We really enjoyed our time there. There were days of frustration, but I really do tend to sweep those under the rug when I look back and think about some of the really great times there.
From all those years I still have one friend that I am in constant contact with and that is my friend Woody. I have talked about Woody before so I will not go into his story. But suffice it to say, it is a sad one. He was, in my humble opinion, tricked into signing an awful sentence while in the throes of guilt.
Woody is one of the only people from my time in jail whose seed I got to watch really burst into authentic faith. He is going to be in prison for a long time, he is not acting faithfully to achieve a better sentence or get an early release. He is not eligible for a long time. Instead, I have seen his faith grow exponentially after receiving his harsh sentence and his hopes of early release being dashed.
We trade about a letter a week, he writing from Cummins unit in Pine Bluff, Arkansas. I bet over the course of our friendship we have traded over a hundred letters. I still have all of his.

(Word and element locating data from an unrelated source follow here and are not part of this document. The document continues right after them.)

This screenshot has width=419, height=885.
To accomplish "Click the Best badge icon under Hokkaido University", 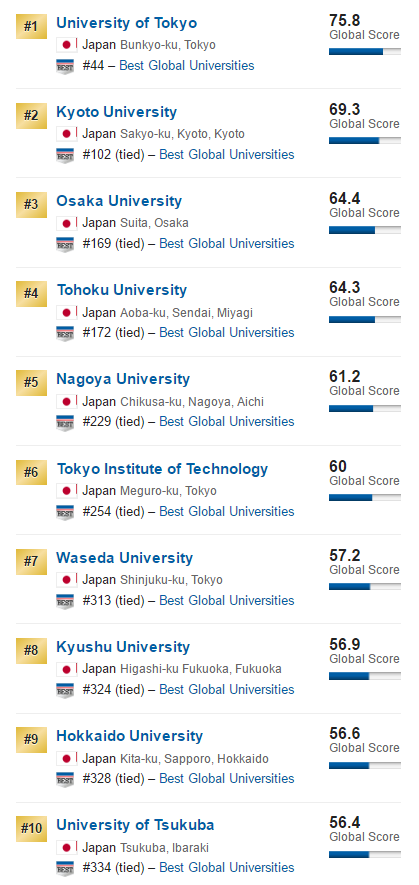I will [x=66, y=779].

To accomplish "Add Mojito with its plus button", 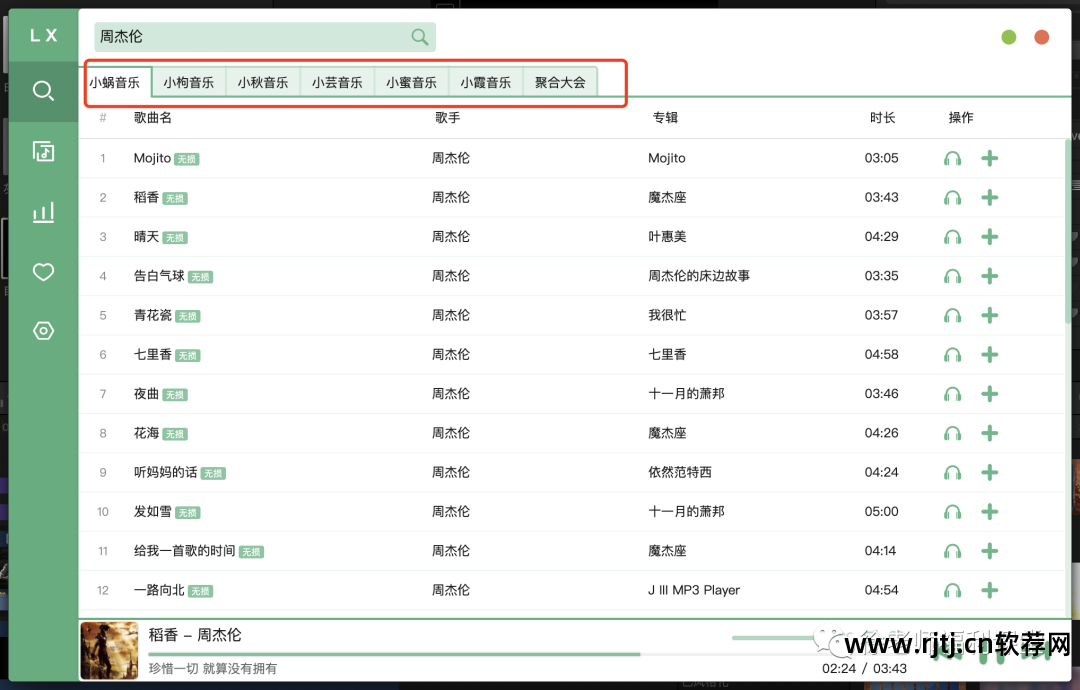I will click(x=989, y=157).
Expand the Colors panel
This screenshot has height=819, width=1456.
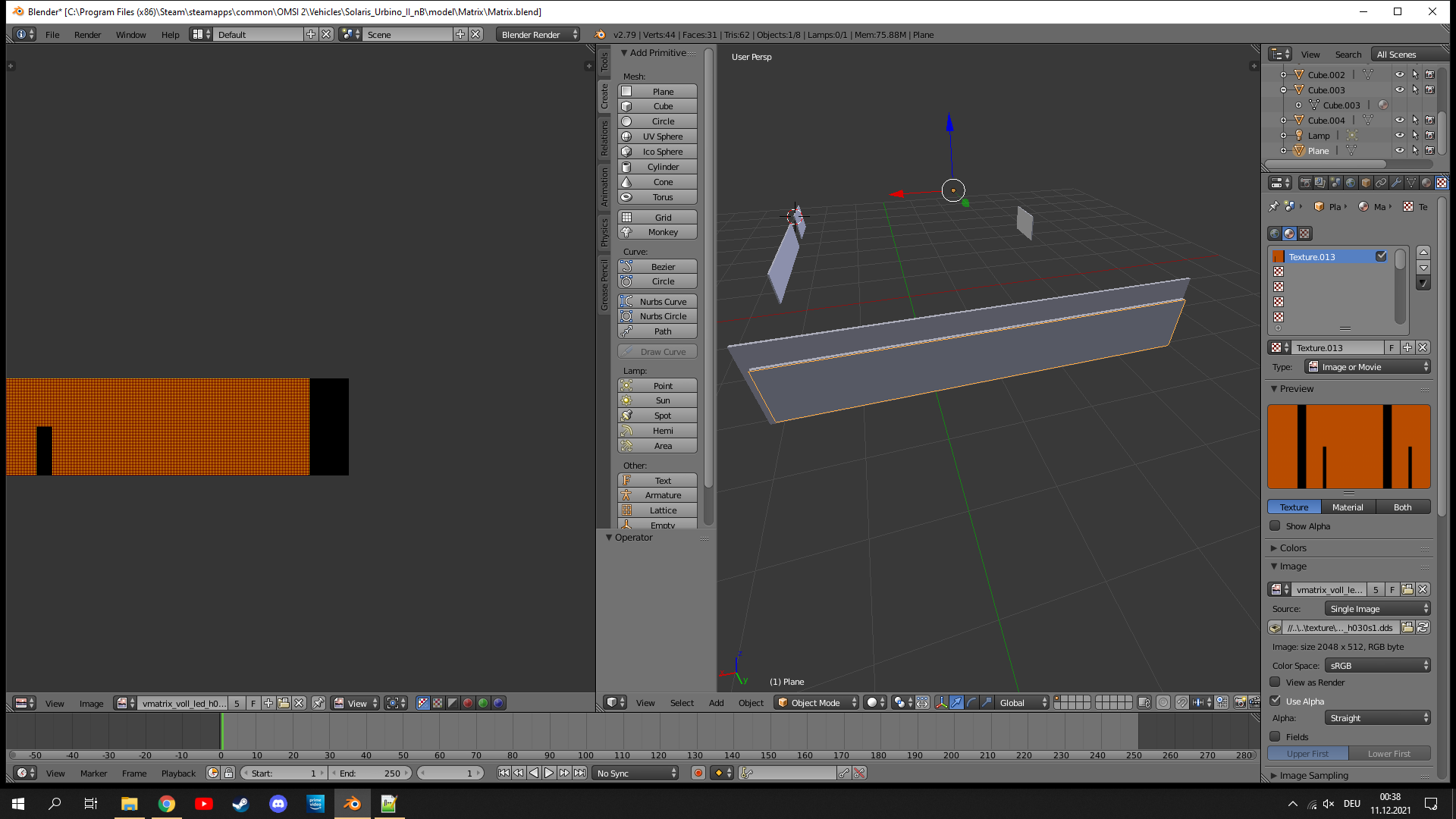tap(1292, 548)
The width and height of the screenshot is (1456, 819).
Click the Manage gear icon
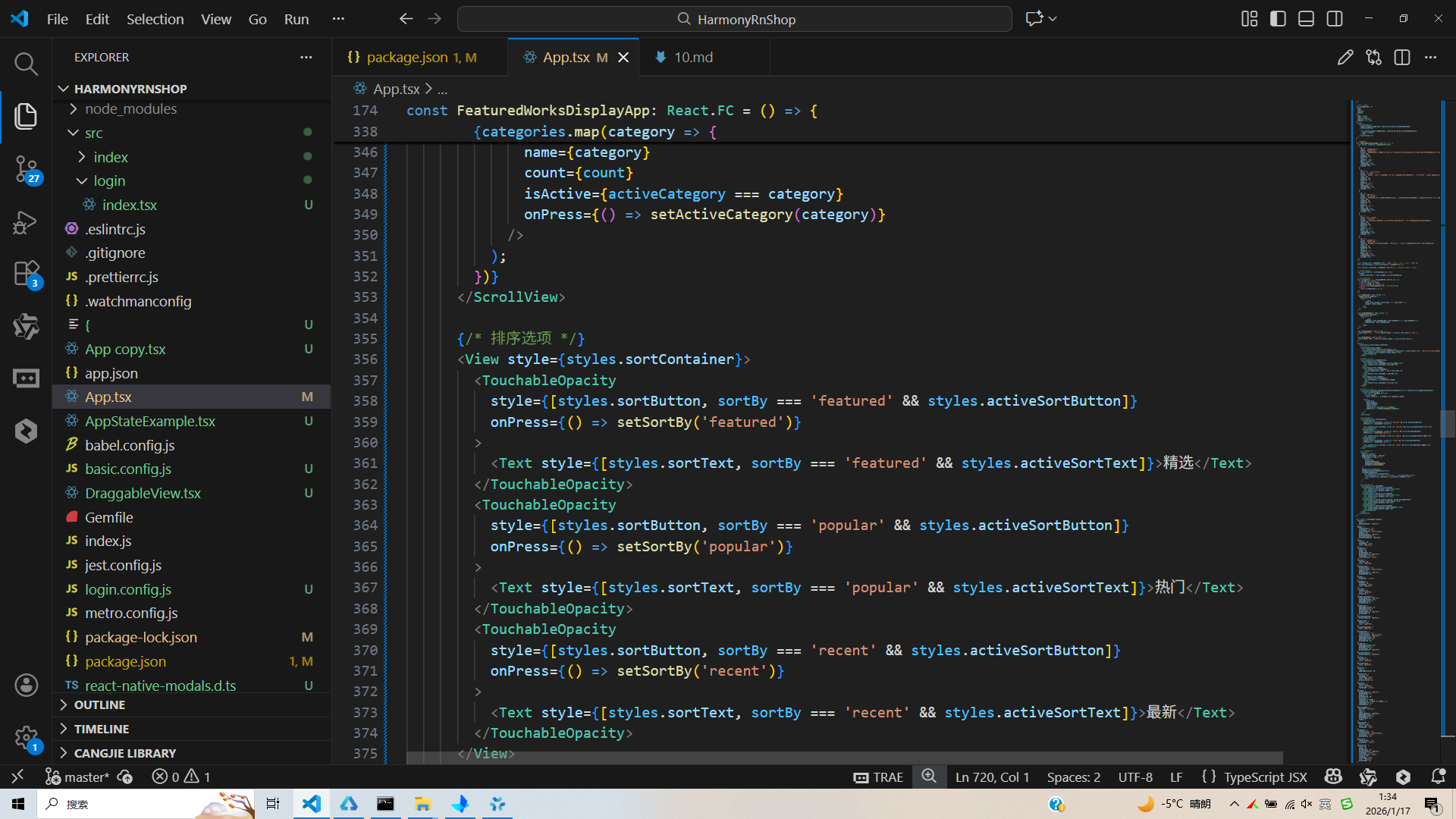coord(26,737)
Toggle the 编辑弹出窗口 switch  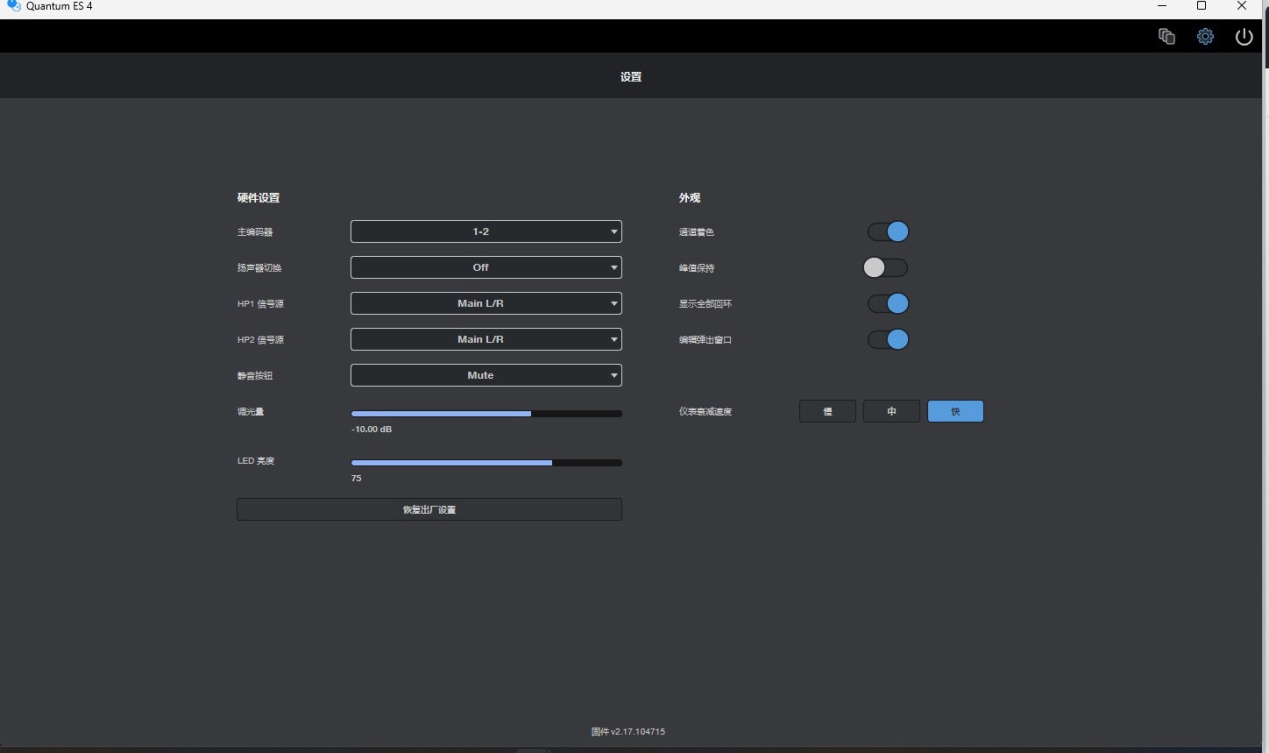tap(887, 340)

Logan has gotten into reading his letters and sharing in our correspondence. So it was very exciting for her to finally get to meet him a few weeks ago when we took a trip to Pine Bluff. He is lonely in jail so mostly we just listened to his stories about life in and out of prison. He told us about his family, about his co-prisoners and about Jesus. He talked a lot about his life before jail, prison and Christ.
When we left the prison Logan said, “I bet I wouldn’t even recognize him before he knew Jesus. I bet he was a completely different person, he would have even looked different.”
I told Woody about this, knowing it would encourage him. He sent me a letter today saying, “Logan would not have known me before the Lord came into my heart and life. You would have been to find anyone (including my family) who would give a good testimony of me.” He glowingly added how excited he was to find out that he had gotten a good behavior report from one of his prison supervisors and how that was another testament to his changing life.
I love Woody’s letters. He is such an upbeat spirit and a consistently changing life. God works in strange ways, on strange people. We can all testify to that.